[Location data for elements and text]
++++
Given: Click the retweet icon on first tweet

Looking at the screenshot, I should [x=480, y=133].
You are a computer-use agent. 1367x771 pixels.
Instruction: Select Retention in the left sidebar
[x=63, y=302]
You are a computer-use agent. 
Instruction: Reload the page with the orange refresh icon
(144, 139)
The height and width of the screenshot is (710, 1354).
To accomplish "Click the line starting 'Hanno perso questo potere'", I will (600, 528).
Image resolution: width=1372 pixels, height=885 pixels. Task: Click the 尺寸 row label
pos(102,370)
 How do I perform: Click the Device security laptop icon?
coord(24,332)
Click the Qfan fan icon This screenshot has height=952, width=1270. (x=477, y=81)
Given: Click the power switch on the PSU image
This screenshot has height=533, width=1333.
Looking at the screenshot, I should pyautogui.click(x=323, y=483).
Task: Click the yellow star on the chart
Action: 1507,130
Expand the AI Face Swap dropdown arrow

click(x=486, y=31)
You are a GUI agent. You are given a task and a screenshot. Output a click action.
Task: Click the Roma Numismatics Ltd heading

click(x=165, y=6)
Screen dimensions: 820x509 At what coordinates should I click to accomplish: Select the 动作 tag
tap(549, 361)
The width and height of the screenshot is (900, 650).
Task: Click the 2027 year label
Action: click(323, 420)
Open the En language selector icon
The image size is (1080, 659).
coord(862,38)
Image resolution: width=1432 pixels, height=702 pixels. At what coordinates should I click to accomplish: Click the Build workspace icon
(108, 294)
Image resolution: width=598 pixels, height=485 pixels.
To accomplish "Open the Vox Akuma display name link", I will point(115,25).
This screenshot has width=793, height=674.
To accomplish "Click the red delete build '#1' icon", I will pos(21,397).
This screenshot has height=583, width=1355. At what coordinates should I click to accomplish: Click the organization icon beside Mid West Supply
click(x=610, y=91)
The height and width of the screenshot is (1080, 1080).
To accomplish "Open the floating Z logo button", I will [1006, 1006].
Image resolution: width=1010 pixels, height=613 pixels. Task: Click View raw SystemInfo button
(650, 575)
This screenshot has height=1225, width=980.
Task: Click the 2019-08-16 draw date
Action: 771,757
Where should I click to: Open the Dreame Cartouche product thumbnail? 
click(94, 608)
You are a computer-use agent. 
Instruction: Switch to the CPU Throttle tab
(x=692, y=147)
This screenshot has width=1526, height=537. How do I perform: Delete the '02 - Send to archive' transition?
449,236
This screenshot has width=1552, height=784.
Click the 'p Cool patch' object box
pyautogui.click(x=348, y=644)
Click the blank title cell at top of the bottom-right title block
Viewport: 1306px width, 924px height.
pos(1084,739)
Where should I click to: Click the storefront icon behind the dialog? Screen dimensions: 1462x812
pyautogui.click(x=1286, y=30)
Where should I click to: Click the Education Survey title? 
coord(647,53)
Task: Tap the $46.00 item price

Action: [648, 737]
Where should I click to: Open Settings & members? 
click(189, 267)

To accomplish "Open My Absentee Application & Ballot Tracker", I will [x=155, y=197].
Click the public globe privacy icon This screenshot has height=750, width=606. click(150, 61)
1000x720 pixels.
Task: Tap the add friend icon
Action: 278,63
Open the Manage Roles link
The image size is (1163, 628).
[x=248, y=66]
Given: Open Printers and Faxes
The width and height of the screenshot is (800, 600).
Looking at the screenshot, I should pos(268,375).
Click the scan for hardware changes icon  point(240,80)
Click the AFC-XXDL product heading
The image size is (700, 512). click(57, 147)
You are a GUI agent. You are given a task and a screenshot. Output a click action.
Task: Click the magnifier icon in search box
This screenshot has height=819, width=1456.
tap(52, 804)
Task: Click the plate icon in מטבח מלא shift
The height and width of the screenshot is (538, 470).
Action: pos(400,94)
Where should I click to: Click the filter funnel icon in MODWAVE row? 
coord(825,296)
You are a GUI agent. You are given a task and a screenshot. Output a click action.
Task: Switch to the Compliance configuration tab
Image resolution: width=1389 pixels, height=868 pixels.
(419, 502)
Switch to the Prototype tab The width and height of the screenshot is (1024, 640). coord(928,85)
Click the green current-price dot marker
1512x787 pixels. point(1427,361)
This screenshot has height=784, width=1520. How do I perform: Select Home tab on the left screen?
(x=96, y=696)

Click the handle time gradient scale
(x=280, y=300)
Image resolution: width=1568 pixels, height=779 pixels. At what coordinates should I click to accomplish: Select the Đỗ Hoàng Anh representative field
++++
Could you turn all of the material above into a JSON list of strings, one string per line, leaving out blank lines?

[
  "Given: Click the retweet icon on first tweet",
  "Looking at the screenshot, I should [x=480, y=133].",
  "You are a computer-use agent. 1367x771 pixels.",
  "Instruction: Select Retention in the left sidebar",
  "[x=63, y=302]",
  "You are a computer-use agent. ",
  "Instruction: Reload the page with the orange refresh icon",
  "(144, 139)",
  "The height and width of the screenshot is (710, 1354).",
  "To accomplish \"Click the line starting 'Hanno perso questo potere'\", I will (600, 528).",
  "Image resolution: width=1372 pixels, height=885 pixels. Task: Click the 尺寸 row label",
  "pos(102,370)",
  " How do I perform: Click the Device security laptop icon?",
  "coord(24,332)",
  "Click the Qfan fan icon This screenshot has height=952, width=1270. (x=477, y=81)",
  "Given: Click the power switch on the PSU image",
  "This screenshot has height=533, width=1333.",
  "Looking at the screenshot, I should pyautogui.click(x=323, y=483).",
  "Task: Click the yellow star on the chart",
  "Action: 1507,130",
  "Expand the AI Face Swap dropdown arrow",
  "click(x=486, y=31)",
  "You are a GUI agent. You are given a task and a screenshot. Output a click action.",
  "Task: Click the Roma Numismatics Ltd heading",
  "click(x=165, y=6)",
  "Screen dimensions: 820x509 At what coordinates should I click to accomplish: Select the 动作 tag",
  "tap(549, 361)",
  "The width and height of the screenshot is (900, 650).",
  "Task: Click the 2027 year label",
  "Action: click(323, 420)",
  "Open the En language selector icon",
  "The image size is (1080, 659).",
  "coord(862,38)",
  "Image resolution: width=1432 pixels, height=702 pixels. At what coordinates should I click to accomplish: Click the Build workspace icon",
  "(108, 294)",
  "Image resolution: width=598 pixels, height=485 pixels.",
  "To accomplish \"Open the Vox Akuma display name link\", I will point(115,25).",
  "This screenshot has width=793, height=674.",
  "To accomplish \"Click the red delete build '#1' icon\", I will pos(21,397).",
  "This screenshot has height=583, width=1355. At what coordinates should I click to accomplish: Click the organization icon beside Mid West Supply",
  "click(x=610, y=91)",
  "The height and width of the screenshot is (1080, 1080).",
  "To accomplish \"Open the floating Z logo button\", I will [1006, 1006].",
  "Image resolution: width=1010 pixels, height=613 pixels. Task: Click View raw SystemInfo button",
  "(650, 575)",
  "This screenshot has height=1225, width=980.",
  "Task: Click the 2019-08-16 draw date",
  "Action: 771,757",
  "Where should I click to: Open the Dreame Cartouche product thumbnail? ",
  "click(94, 608)",
  "You are a computer-use agent. ",
  "Instruction: Switch to the CPU Throttle tab",
  "(x=692, y=147)",
  "This screenshot has width=1526, height=537. How do I perform: Delete the '02 - Send to archive' transition?",
  "449,236",
  "This screenshot has width=1552, height=784.",
  "Click the 'p Cool patch' object box",
  "pyautogui.click(x=348, y=644)",
  "Click the blank title cell at top of the bottom-right title block",
  "Viewport: 1306px width, 924px height.",
  "pos(1084,739)",
  "Where should I click to: Click the storefront icon behind the dialog? Screen dimensions: 1462x812",
  "pyautogui.click(x=1286, y=30)",
  "Where should I click to: Click the Education Survey title? ",
  "coord(647,53)",
  "Task: Tap the $46.00 item price",
  "Action: [648, 737]",
  "Where should I click to: Open Settings & members? ",
  "click(189, 267)",
  "To accomplish \"Open My Absentee Application & Ballot Tracker\", I will [x=155, y=197].",
  "Click the public globe privacy icon This screenshot has height=750, width=606. click(150, 61)",
  "1000x720 pixels.",
  "Task: Tap the add friend icon",
  "Action: 278,63",
  "Open the Manage Roles link",
  "The image size is (1163, 628).",
  "[x=248, y=66]",
  "Given: Open Printers and Faxes",
  "The width and height of the screenshot is (800, 600).",
  "Looking at the screenshot, I should pos(268,375).",
  "Click the scan for hardware changes icon  point(240,80)",
  "Click the AFC-XXDL product heading",
  "The image size is (700, 512). click(57, 147)",
  "You are a GUI agent. You are given a task and a screenshot. Output a click action.",
  "Task: Click the magnifier icon in search box",
  "This screenshot has height=819, width=1456.",
  "tap(52, 804)",
  "Task: Click the plate icon in מטבח מלא shift",
  "The height and width of the screenshot is (538, 470).",
  "Action: pos(400,94)",
  "Where should I click to: Click the filter funnel icon in MODWAVE row? ",
  "coord(825,296)",
  "You are a GUI agent. You are given a task and a screenshot. Output a click action.",
  "Task: Switch to the Compliance configuration tab",
  "Image resolution: width=1389 pixels, height=868 pixels.",
  "(419, 502)",
  "Switch to the Prototype tab The width and height of the screenshot is (1024, 640). coord(928,85)",
  "Click the green current-price dot marker",
  "1512x787 pixels. point(1427,361)",
  "This screenshot has height=784, width=1520. How do I perform: Select Home tab on the left screen?",
  "(x=96, y=696)",
  "Click the handle time gradient scale",
  "(x=280, y=300)",
  "Image resolution: width=1568 pixels, height=779 pixels. At what coordinates should I click to accomplish: Select the Đỗ Hoàng Anh representative field"
]